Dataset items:

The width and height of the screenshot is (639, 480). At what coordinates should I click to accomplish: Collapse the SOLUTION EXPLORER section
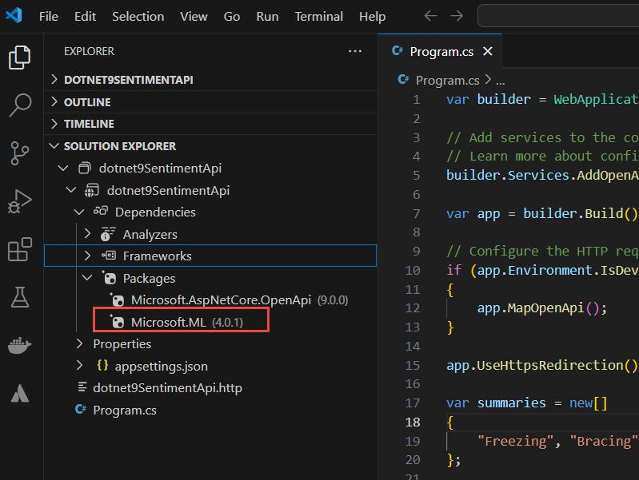tap(210, 145)
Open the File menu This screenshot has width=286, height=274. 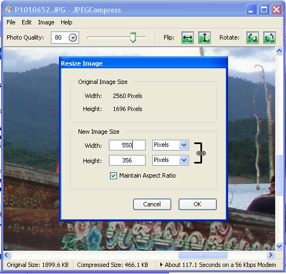[x=11, y=22]
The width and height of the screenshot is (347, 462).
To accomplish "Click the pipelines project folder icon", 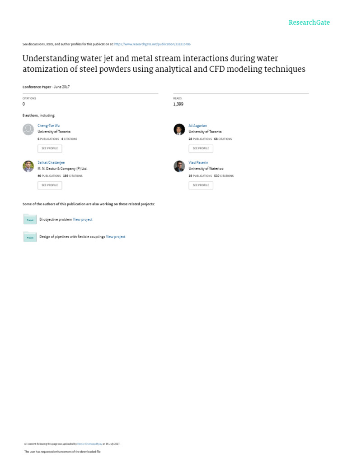I will (x=30, y=237).
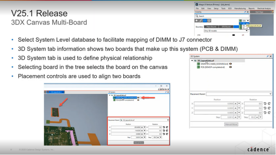Select the first shaded-model icon in Visibility toolbar
The image size is (276, 155).
point(197,21)
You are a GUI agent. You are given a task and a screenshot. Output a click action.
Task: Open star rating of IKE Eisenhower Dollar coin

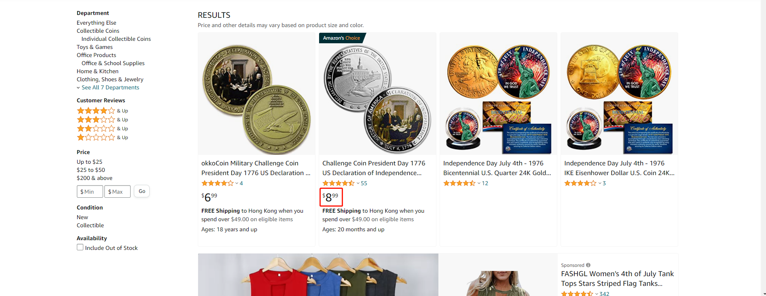[580, 183]
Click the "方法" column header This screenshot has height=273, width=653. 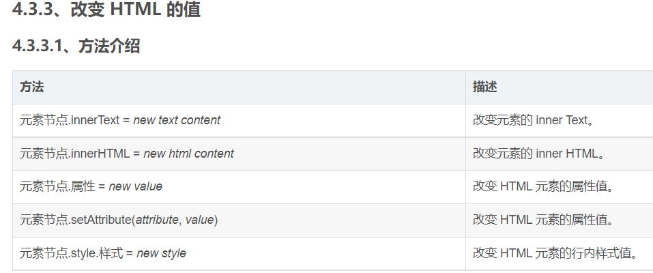31,87
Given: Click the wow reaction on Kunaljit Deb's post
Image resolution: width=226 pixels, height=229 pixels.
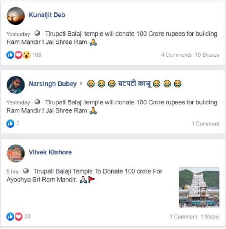Looking at the screenshot, I should pyautogui.click(x=27, y=55).
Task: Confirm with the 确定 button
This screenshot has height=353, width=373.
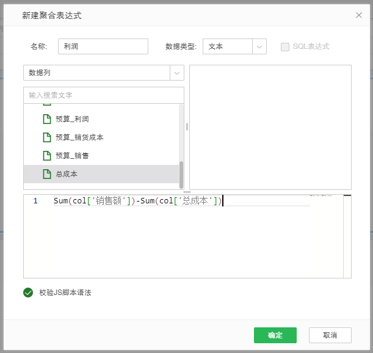Action: pos(275,335)
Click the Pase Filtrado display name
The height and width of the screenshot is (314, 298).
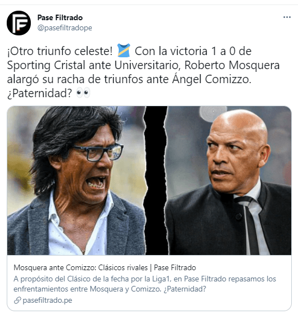click(60, 17)
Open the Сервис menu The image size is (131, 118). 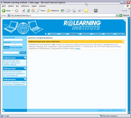pos(34,6)
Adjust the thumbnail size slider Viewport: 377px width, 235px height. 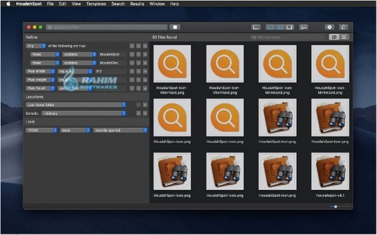click(336, 206)
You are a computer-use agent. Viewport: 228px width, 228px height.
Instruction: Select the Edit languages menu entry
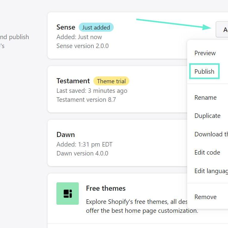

- [Assigned task]:
Copy all the lines from the data above that hold the word "agent".

- [Output of the exercise]:
You are a GUI agent. You are given a task and a screenshot. Output a click action.
You are a computer-use agent. Viewport: 228px width, 228px height.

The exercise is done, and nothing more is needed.